SUPPLIED RECORDS >>
++++++++

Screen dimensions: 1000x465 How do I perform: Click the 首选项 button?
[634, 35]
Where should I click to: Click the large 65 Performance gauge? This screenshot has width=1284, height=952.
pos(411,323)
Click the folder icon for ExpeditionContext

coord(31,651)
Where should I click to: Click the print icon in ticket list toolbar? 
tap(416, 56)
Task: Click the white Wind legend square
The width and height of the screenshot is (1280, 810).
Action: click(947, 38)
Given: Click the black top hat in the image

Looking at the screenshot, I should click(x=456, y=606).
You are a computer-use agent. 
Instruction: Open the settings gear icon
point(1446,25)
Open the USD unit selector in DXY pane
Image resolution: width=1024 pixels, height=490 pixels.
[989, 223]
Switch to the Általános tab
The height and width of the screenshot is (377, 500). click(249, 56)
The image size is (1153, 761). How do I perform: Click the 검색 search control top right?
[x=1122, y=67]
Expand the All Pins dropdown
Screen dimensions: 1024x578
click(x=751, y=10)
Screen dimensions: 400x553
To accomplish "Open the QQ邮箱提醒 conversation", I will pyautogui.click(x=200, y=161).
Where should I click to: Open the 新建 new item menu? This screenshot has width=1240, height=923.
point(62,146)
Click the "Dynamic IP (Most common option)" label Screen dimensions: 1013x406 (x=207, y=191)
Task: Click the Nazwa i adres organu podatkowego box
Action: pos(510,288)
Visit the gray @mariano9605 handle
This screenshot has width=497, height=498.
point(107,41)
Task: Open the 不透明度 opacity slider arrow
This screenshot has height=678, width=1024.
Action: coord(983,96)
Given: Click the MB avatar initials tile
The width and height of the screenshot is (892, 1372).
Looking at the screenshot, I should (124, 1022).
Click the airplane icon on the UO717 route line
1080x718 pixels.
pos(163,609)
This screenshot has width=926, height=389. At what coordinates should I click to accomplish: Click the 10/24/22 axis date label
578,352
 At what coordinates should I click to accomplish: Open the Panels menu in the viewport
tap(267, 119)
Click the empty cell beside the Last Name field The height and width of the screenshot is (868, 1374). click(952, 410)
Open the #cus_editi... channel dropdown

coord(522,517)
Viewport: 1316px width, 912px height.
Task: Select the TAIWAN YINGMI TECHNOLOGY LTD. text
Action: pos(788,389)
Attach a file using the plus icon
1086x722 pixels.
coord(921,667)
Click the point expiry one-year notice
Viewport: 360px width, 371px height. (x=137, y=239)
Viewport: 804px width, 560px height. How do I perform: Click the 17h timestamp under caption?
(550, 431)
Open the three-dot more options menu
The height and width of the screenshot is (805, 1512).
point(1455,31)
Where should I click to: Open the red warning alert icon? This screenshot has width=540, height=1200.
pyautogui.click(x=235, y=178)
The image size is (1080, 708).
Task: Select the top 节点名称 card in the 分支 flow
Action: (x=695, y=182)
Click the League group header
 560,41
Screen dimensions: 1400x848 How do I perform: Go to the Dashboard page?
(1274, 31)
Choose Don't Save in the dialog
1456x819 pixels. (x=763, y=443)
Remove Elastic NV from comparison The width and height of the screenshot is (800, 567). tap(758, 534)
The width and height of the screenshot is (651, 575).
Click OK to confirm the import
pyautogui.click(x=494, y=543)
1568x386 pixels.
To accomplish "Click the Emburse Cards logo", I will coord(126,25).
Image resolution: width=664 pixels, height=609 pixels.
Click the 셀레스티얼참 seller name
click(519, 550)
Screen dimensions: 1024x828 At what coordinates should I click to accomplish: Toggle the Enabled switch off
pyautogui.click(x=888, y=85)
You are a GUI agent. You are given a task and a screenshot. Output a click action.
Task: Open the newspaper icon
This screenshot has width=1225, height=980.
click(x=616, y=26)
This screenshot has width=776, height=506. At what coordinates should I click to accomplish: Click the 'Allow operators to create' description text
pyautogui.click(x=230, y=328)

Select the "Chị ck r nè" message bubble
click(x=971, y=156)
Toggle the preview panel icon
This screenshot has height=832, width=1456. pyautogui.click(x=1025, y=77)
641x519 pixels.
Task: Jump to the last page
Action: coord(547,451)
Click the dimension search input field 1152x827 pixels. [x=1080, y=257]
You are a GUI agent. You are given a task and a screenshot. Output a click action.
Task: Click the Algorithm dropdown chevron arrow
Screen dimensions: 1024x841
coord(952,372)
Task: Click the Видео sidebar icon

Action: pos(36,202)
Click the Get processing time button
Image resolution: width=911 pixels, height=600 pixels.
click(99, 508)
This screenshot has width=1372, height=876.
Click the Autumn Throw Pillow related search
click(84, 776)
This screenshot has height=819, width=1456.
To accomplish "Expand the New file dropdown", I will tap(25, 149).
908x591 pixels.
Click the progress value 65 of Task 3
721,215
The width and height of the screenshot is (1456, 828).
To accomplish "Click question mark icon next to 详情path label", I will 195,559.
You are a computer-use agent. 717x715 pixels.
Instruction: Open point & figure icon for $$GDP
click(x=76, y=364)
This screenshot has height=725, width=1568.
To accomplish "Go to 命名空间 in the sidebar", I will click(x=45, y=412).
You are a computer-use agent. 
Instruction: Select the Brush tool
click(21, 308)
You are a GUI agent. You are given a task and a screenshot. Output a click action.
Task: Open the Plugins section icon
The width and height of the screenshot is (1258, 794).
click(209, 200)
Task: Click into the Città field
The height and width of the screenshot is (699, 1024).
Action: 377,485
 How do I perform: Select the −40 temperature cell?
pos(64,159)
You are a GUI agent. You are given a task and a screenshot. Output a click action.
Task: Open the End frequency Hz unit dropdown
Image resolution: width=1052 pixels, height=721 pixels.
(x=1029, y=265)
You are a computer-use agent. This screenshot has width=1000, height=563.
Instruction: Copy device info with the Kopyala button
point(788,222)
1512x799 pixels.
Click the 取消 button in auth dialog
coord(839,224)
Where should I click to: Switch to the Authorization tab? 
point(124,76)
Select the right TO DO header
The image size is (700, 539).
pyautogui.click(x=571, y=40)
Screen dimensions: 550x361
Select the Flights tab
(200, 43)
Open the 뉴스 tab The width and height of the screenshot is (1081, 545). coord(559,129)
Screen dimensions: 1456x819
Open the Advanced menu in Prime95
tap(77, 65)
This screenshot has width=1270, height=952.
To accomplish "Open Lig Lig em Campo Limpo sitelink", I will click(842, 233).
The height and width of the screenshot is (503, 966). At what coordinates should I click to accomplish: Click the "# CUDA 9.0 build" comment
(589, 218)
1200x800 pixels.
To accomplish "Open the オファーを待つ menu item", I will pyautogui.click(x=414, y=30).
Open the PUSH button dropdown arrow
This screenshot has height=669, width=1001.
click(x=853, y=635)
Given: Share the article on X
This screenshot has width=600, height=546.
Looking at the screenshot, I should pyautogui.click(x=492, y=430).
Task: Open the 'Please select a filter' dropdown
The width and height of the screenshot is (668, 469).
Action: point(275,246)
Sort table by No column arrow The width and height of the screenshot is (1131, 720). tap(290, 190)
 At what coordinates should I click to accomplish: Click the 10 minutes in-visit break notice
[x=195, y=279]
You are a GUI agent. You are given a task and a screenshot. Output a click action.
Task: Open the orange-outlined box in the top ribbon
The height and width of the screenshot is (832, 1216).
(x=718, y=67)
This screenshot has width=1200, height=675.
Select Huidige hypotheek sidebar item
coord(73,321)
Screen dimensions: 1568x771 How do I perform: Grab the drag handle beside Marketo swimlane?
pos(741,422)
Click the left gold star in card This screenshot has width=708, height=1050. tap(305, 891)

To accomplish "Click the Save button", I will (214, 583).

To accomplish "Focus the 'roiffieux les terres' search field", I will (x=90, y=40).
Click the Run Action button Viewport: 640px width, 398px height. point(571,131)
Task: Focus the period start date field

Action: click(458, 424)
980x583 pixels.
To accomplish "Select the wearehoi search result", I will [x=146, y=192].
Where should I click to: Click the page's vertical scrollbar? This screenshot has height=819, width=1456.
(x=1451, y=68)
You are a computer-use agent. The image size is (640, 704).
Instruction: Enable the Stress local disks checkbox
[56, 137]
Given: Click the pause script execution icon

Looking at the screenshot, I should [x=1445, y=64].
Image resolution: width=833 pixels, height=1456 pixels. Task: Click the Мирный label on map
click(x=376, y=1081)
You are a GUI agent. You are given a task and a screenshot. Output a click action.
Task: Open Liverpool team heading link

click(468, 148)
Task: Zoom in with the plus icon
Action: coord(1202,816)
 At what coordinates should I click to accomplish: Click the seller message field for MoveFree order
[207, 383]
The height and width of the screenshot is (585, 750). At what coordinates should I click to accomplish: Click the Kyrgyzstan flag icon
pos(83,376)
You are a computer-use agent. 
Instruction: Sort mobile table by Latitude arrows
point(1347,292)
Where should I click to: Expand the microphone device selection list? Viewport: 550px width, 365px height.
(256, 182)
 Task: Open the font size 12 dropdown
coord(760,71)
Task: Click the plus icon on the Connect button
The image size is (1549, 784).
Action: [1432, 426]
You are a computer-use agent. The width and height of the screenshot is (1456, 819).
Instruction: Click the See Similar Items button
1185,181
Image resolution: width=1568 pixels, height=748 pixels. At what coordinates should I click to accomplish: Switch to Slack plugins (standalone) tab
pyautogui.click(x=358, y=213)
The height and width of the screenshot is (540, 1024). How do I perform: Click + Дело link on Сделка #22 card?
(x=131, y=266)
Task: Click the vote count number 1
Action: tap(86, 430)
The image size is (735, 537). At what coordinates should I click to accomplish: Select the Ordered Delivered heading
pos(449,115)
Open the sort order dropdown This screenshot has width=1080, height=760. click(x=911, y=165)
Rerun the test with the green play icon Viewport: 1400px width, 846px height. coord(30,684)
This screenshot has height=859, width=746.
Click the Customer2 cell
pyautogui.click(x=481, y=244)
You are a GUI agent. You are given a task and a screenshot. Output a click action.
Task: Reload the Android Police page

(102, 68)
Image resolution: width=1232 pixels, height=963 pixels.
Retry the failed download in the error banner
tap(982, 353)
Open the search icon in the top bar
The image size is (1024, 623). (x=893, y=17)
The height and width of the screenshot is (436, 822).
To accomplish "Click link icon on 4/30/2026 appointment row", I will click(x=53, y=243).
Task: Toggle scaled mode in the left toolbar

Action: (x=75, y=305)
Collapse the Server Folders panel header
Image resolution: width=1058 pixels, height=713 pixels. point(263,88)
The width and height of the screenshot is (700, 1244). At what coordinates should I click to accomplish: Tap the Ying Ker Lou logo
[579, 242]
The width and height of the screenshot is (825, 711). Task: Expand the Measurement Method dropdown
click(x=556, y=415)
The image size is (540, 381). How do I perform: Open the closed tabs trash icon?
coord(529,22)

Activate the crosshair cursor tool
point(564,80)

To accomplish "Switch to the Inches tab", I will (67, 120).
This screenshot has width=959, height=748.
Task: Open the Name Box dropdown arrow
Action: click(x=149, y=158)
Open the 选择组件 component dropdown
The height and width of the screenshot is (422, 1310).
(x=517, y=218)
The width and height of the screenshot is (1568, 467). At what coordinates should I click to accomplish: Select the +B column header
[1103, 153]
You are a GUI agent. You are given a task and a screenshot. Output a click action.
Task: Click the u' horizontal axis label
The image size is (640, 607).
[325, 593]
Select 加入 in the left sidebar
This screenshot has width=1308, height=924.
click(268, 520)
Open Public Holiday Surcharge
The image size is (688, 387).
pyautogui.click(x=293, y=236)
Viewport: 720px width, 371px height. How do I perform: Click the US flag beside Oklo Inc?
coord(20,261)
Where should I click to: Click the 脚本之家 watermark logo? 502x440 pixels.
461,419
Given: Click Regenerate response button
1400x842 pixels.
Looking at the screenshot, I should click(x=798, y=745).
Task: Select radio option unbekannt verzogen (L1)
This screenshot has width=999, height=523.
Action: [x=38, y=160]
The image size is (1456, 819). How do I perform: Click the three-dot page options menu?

++++++++

BRIEF >> Write out the rows above word for word, everything from the beginning of the rows down to the line containing "tap(416, 56)", with both of those lines included.

TASK OUTPUT >>
Screen dimensions: 1000x465 How do I perform: Click the 首选项 button?
[634, 35]
Where should I click to: Click the large 65 Performance gauge? This screenshot has width=1284, height=952.
pos(411,323)
Click the folder icon for ExpeditionContext

coord(31,651)
Where should I click to: Click the print icon in ticket list toolbar? 
tap(416, 56)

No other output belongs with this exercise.